# About this task:
Could you copy exactly the lines from the one containing "You are a computer-use" through the last line of the records below, leaving out any pictures?

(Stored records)

-=-=-=-=-

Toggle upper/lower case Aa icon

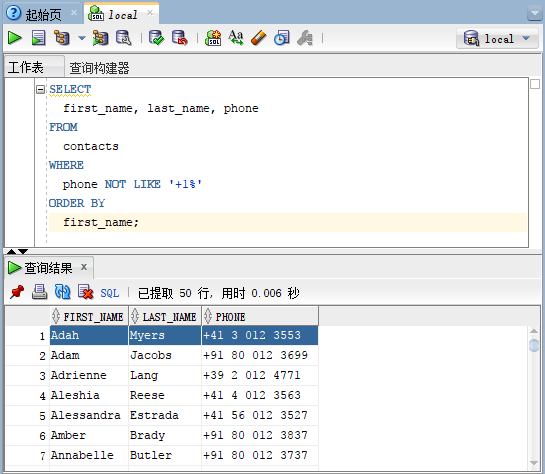(236, 38)
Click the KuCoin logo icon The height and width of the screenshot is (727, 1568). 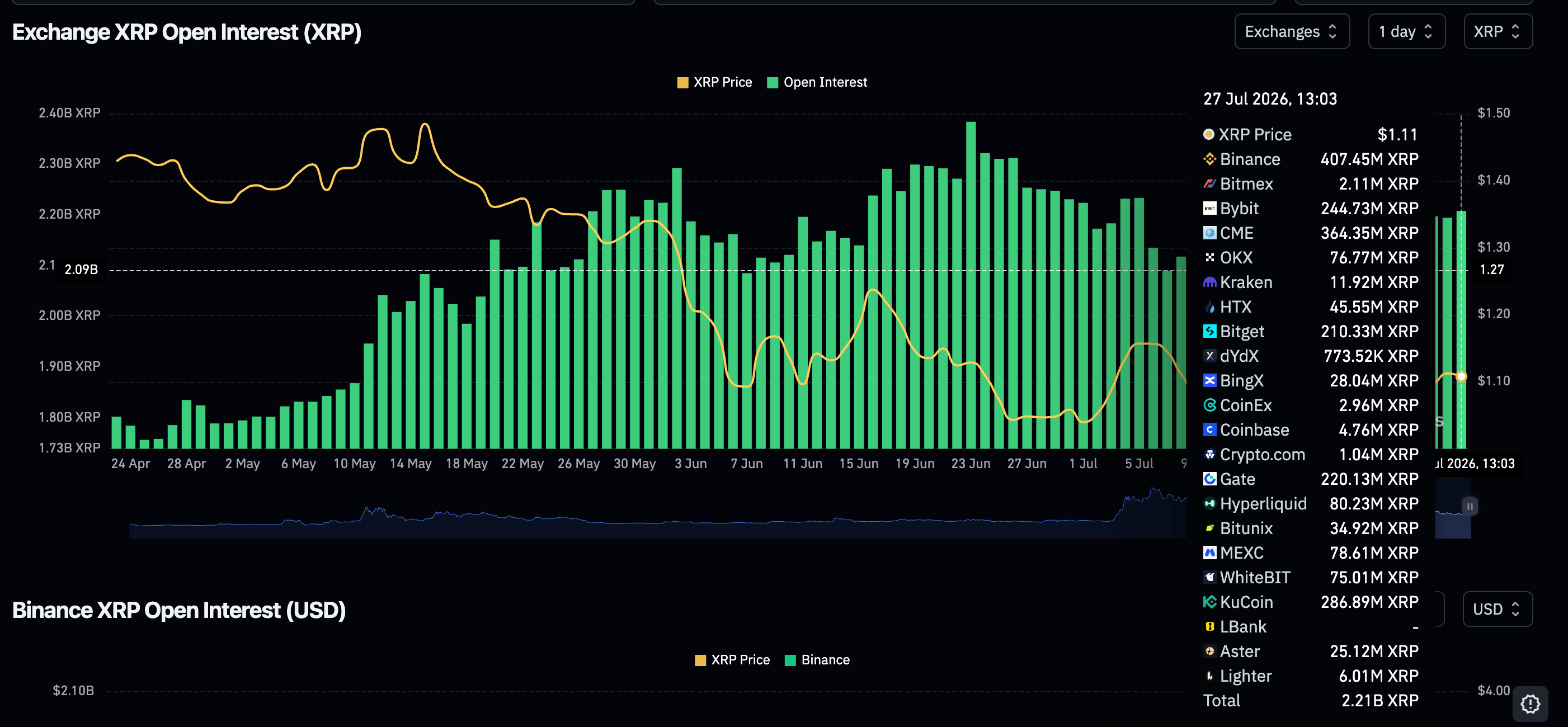click(1209, 602)
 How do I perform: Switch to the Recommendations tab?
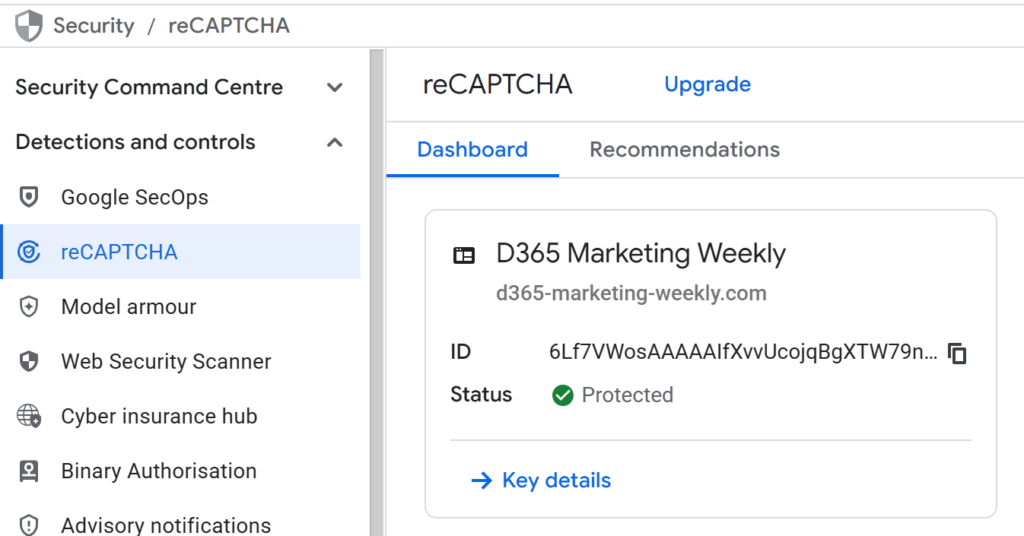click(x=684, y=150)
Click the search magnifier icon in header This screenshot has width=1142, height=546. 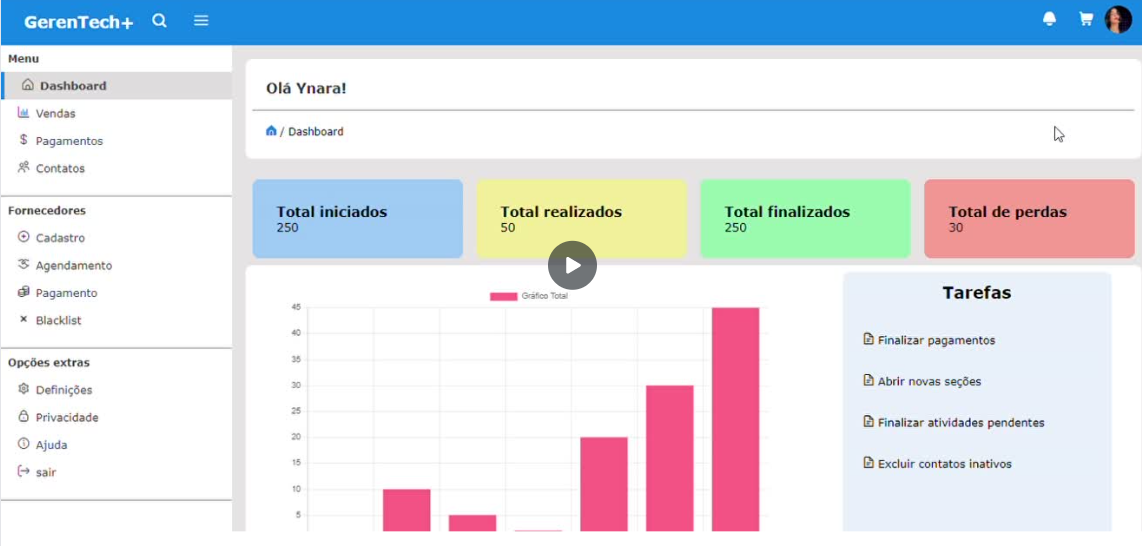pos(159,21)
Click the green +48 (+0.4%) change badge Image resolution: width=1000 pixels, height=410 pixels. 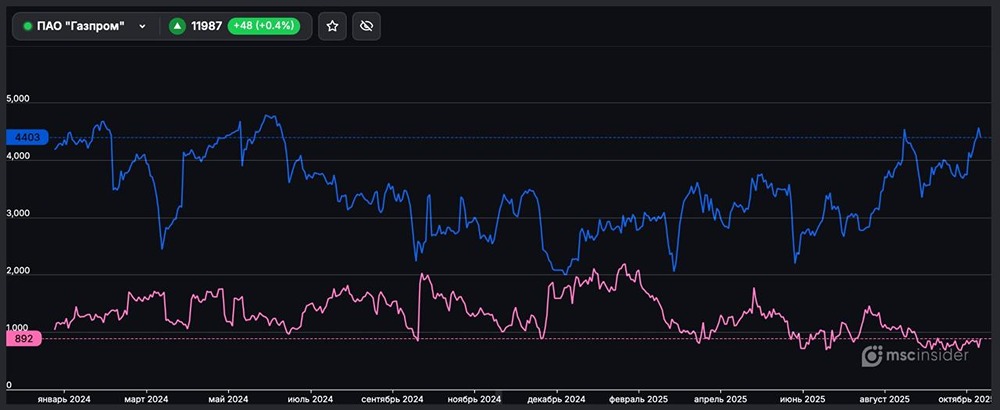(264, 26)

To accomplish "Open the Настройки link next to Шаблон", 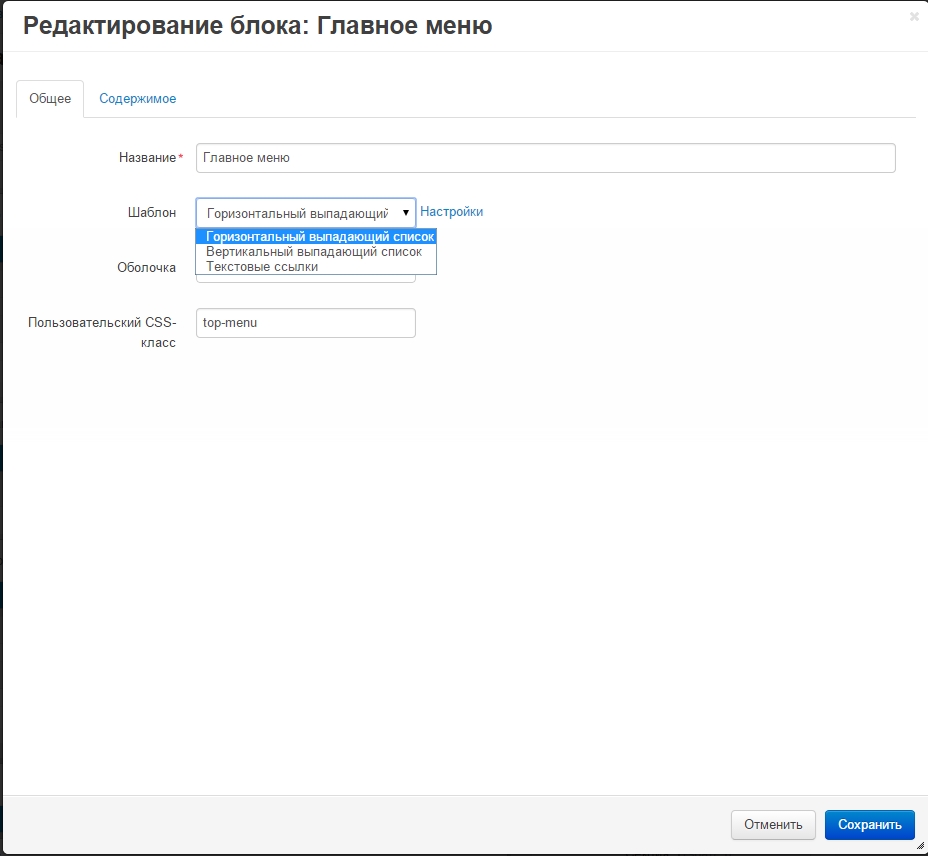I will point(451,212).
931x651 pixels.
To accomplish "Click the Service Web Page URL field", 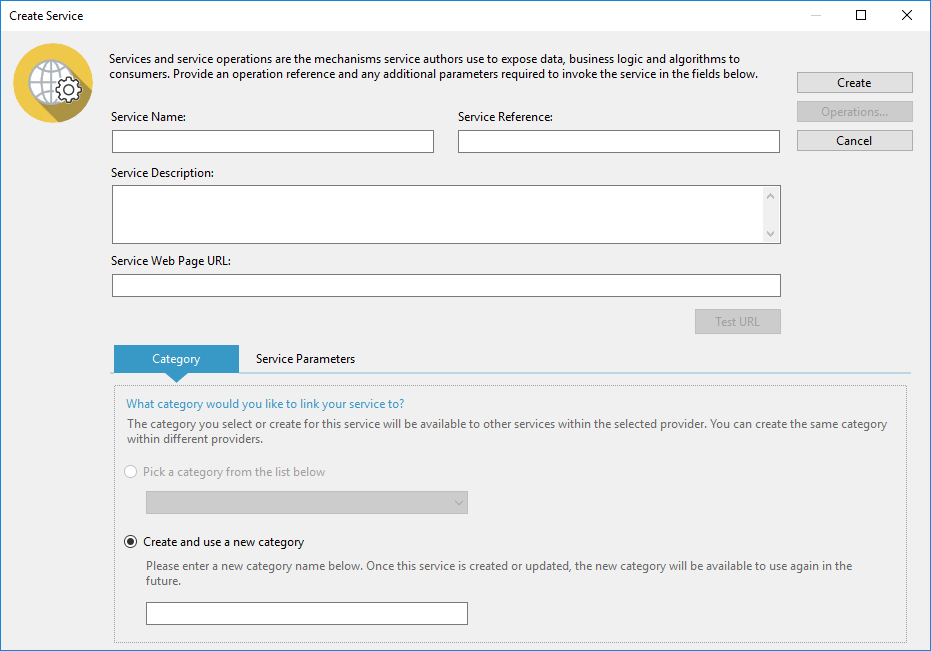I will pyautogui.click(x=446, y=286).
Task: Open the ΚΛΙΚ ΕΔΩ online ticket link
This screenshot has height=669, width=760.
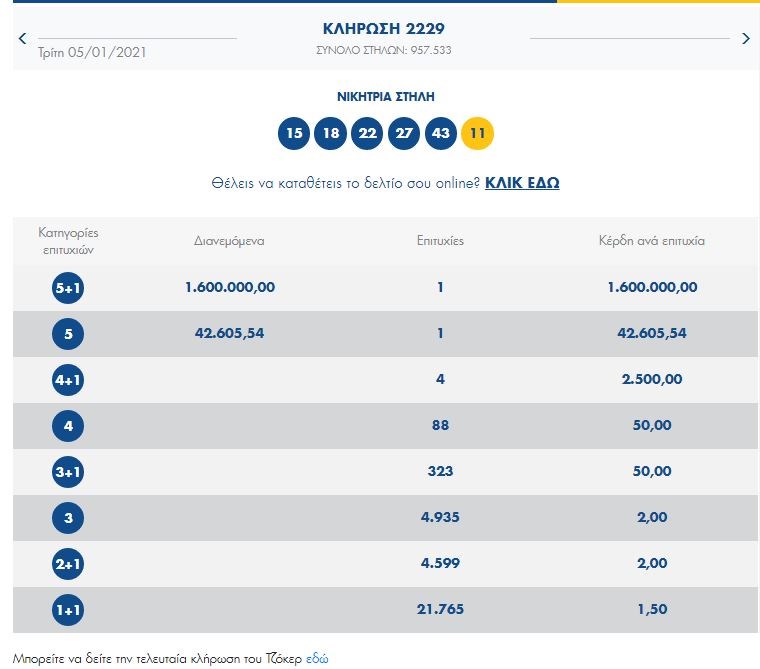Action: point(522,183)
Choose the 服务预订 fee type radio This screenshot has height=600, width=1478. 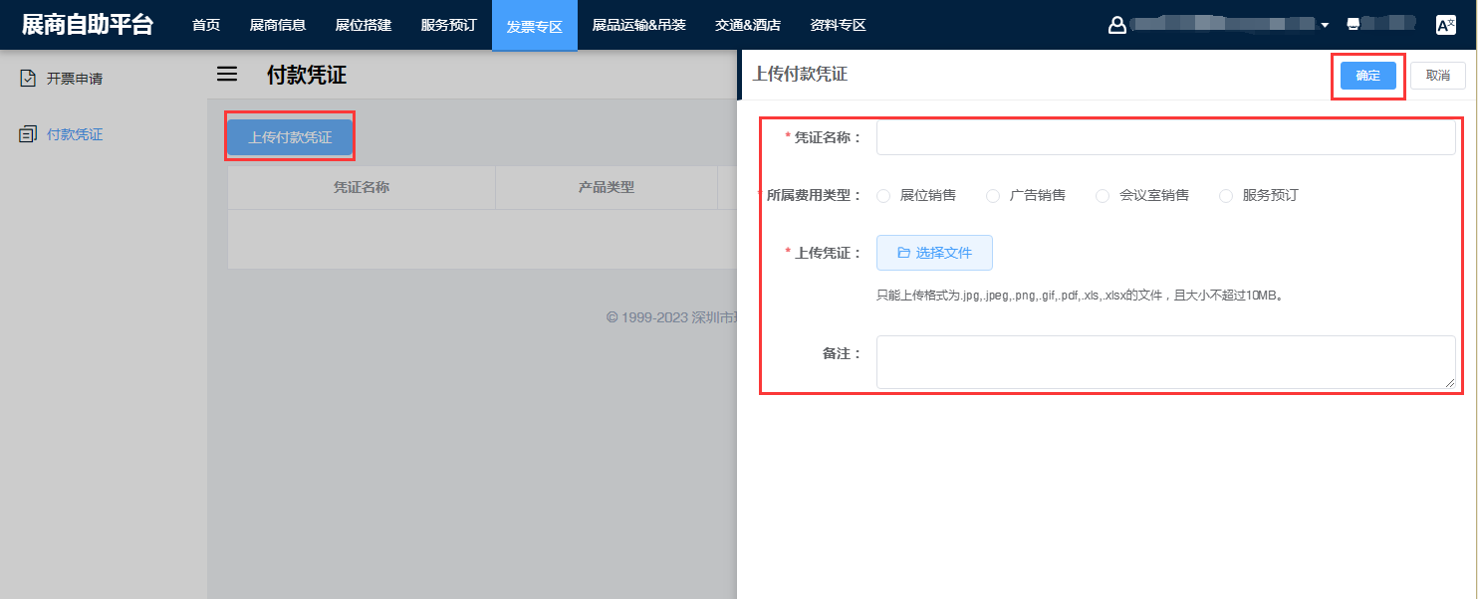pos(1226,196)
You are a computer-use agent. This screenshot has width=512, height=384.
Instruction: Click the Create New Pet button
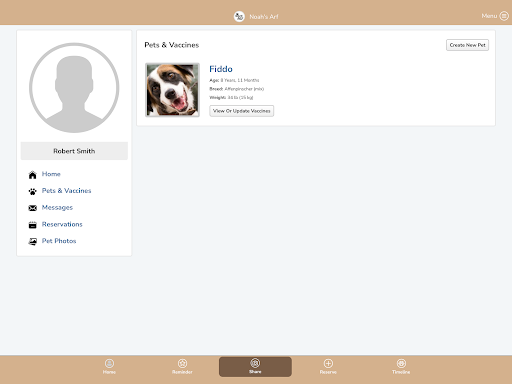467,45
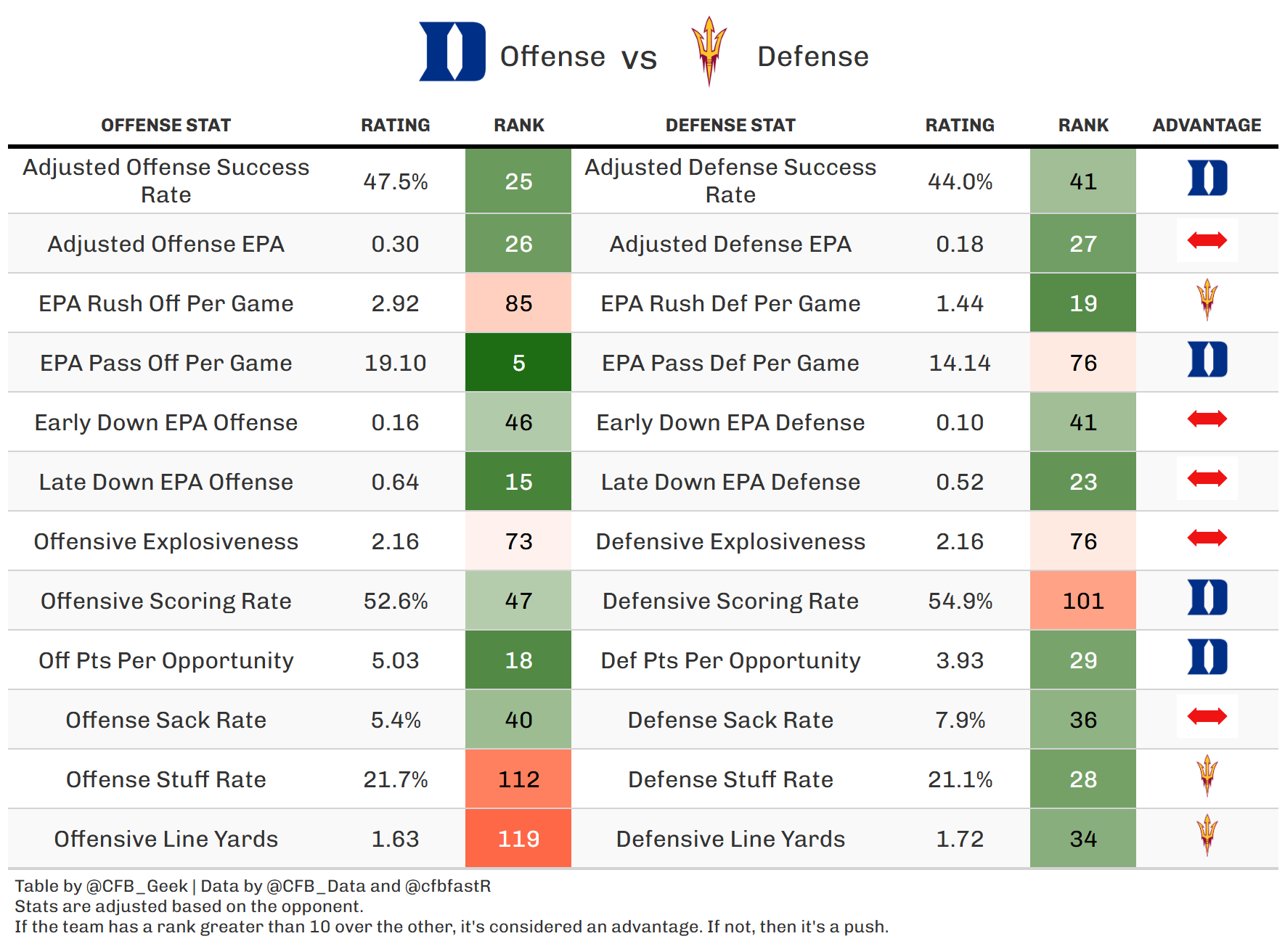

-=-=-=-=-

# Written answer:
You are a computer-use agent. This screenshot has width=512, height=384.
Instruction: Click the Create New Pet button
467,45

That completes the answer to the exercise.